• **Short exercise**: Copy out the entries between the lines holding "Task: Select the help_topic table row" and "Select the globe", inclusive, keeping every line the same.

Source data
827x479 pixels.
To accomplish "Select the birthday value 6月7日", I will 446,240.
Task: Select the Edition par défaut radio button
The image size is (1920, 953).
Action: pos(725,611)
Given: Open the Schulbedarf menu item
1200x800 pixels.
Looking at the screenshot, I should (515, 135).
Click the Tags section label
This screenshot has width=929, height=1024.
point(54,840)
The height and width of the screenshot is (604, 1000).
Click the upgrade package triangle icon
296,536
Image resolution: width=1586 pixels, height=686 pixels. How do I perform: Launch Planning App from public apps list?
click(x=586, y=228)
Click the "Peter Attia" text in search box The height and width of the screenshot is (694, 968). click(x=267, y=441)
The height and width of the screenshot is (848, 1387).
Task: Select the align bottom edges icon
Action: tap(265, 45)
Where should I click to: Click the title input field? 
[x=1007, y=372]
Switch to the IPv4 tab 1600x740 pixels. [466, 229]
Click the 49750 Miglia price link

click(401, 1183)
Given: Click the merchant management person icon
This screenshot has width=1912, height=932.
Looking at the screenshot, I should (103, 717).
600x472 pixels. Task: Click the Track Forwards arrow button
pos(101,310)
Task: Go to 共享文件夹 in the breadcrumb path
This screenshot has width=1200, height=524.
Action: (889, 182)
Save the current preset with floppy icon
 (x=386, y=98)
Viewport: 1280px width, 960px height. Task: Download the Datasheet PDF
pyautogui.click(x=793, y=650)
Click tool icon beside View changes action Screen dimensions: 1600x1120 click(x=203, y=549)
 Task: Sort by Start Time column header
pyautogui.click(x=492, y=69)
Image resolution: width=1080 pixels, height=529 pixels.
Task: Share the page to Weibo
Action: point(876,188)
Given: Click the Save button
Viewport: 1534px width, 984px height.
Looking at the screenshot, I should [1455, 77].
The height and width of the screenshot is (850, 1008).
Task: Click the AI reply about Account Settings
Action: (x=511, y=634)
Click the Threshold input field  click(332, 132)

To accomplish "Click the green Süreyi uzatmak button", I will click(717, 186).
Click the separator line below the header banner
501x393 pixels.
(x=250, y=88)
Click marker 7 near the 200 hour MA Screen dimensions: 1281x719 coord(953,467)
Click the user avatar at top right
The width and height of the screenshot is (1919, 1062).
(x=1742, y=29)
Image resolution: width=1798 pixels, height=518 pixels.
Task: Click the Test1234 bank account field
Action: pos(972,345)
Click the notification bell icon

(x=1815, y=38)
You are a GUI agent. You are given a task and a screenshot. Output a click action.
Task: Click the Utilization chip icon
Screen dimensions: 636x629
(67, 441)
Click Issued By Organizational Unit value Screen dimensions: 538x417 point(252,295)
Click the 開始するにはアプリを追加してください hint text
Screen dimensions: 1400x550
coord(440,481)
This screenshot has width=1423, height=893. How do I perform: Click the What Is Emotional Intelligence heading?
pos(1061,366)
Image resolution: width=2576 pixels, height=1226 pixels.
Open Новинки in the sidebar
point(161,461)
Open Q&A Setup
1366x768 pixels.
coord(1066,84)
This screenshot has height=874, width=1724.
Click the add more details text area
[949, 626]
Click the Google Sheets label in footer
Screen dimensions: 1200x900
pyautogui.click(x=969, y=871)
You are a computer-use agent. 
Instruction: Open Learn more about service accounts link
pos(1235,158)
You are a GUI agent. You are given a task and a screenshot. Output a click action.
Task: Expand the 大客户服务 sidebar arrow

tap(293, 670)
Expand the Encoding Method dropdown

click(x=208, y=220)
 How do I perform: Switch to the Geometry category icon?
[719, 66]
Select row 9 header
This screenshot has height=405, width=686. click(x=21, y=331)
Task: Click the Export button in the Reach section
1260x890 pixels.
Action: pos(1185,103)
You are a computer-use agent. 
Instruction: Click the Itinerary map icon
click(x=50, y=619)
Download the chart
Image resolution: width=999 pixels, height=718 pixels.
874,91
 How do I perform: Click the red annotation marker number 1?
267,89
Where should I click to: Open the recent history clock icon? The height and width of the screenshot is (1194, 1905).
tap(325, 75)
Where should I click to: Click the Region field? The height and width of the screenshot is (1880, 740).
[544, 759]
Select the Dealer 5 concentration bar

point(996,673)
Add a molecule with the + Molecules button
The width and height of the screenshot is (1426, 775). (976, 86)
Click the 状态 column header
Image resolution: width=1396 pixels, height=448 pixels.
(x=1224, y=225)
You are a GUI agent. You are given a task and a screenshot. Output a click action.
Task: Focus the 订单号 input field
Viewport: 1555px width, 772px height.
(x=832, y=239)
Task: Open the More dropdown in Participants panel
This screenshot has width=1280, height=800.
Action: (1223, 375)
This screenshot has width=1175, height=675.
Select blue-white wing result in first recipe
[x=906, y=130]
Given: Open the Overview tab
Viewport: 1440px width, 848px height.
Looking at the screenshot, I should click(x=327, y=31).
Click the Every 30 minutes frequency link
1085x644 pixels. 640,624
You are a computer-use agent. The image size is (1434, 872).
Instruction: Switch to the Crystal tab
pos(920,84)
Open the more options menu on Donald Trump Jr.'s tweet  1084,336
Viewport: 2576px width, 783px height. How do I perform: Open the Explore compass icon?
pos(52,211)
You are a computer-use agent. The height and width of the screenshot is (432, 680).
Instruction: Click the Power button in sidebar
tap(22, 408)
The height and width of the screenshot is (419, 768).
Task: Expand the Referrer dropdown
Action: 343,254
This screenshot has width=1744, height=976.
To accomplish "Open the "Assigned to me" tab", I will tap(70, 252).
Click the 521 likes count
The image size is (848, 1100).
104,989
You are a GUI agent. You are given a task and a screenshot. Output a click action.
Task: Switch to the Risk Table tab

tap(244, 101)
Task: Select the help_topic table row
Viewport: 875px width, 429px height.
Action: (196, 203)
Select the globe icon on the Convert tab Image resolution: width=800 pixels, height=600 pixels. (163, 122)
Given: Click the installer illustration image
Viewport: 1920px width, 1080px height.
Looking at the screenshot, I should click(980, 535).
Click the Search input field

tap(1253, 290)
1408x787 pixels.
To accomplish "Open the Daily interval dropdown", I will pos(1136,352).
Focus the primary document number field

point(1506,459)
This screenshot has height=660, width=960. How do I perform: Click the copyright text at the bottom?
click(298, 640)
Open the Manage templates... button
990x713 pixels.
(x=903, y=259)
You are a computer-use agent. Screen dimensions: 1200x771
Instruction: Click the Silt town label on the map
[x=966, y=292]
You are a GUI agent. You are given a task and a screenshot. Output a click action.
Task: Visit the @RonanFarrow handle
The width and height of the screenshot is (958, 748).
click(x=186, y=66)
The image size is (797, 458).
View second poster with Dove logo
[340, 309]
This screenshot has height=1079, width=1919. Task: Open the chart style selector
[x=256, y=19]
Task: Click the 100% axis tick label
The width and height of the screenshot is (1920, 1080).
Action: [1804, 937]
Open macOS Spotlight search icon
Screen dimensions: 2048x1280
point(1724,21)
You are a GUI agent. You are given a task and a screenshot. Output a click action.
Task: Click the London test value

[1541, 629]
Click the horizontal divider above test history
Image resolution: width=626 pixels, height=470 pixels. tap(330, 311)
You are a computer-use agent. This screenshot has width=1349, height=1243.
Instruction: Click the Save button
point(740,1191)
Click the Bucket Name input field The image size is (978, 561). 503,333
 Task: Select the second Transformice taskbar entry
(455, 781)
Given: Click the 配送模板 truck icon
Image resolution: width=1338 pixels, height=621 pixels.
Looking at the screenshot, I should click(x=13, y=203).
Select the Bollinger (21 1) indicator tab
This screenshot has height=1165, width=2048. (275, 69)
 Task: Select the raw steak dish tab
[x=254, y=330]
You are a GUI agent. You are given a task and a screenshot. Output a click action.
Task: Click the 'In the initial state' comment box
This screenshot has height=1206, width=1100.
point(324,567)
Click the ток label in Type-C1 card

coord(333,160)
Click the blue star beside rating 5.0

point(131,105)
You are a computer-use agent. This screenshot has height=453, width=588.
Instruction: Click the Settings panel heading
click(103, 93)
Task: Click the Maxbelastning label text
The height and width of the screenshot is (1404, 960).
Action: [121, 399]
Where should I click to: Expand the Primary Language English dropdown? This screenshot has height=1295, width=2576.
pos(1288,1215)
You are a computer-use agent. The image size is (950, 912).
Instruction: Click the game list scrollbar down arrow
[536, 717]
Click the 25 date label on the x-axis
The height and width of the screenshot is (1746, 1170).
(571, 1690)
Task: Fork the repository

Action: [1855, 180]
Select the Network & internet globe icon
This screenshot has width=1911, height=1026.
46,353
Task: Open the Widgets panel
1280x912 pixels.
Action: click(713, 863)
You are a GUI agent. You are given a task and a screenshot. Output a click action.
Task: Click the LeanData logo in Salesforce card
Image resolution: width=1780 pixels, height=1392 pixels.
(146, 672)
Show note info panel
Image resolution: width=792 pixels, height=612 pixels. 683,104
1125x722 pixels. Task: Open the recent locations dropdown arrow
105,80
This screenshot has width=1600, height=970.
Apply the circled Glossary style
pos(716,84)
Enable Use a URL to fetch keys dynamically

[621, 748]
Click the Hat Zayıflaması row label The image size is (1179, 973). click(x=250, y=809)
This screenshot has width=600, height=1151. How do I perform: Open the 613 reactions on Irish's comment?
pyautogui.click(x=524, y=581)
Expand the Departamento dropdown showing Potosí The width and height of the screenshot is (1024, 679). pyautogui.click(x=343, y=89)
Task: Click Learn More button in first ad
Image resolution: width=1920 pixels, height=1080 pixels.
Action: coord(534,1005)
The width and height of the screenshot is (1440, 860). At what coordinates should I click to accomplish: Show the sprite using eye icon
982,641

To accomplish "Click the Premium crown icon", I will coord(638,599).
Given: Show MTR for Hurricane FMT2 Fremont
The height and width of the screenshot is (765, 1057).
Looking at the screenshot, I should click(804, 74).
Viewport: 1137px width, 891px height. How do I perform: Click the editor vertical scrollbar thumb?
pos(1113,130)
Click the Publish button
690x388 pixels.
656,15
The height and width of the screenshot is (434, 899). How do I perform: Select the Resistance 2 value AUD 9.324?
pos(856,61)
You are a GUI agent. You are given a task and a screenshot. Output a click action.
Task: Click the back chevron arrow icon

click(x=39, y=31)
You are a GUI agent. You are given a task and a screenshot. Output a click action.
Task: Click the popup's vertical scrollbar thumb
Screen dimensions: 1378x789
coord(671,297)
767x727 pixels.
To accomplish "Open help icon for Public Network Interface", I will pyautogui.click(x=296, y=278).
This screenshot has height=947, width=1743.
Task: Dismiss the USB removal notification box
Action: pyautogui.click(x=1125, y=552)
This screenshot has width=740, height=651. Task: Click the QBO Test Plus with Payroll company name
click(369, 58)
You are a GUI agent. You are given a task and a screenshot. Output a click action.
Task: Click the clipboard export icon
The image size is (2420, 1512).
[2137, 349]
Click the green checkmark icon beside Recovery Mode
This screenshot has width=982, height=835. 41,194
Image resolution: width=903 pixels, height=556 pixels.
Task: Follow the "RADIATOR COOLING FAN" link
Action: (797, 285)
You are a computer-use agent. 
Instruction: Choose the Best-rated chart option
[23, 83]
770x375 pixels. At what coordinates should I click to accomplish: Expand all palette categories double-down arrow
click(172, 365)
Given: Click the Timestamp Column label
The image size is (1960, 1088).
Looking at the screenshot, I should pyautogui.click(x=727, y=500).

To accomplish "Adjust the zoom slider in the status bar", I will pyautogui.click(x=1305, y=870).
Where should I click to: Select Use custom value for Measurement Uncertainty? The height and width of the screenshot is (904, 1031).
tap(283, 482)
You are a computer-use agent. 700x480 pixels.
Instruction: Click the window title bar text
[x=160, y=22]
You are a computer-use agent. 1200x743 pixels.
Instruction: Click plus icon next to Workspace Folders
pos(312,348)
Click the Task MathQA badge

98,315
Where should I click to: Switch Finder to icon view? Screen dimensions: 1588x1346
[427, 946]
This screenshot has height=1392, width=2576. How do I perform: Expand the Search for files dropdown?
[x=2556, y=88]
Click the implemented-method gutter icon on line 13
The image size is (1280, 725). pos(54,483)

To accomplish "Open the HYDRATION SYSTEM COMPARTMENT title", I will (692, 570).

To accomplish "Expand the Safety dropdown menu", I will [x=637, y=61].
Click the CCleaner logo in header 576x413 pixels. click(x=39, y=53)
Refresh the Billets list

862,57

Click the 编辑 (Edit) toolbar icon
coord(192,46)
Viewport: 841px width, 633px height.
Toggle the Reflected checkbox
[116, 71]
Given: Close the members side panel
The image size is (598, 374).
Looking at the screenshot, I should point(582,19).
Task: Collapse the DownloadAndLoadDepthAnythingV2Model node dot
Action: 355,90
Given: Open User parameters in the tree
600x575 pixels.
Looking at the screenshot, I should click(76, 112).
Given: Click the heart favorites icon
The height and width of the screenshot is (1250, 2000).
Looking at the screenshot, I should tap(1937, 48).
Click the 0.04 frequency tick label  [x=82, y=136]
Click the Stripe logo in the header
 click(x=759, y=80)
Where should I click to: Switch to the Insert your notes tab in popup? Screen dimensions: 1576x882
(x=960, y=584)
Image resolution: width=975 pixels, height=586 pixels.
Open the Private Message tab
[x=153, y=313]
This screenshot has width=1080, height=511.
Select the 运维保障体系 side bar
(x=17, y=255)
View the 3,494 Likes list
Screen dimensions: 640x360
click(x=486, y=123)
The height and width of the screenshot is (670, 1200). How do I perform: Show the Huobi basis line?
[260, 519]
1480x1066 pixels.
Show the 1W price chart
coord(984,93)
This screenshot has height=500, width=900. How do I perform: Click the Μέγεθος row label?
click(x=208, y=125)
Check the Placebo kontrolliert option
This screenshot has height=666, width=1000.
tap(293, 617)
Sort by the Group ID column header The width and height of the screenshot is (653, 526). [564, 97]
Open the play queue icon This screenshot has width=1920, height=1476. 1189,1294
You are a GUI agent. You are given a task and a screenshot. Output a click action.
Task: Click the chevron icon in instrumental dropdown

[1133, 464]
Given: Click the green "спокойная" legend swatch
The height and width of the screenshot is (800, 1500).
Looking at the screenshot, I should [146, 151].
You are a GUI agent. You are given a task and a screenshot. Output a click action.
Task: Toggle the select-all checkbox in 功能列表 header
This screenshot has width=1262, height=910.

• **Solution to the exercise**:
Task: Select the help_topic table row
Viewport: 875px width, 429px height.
Action: (196, 203)
Select the globe icon on the Convert tab Image resolution: width=800 pixels, height=600 pixels. (163, 122)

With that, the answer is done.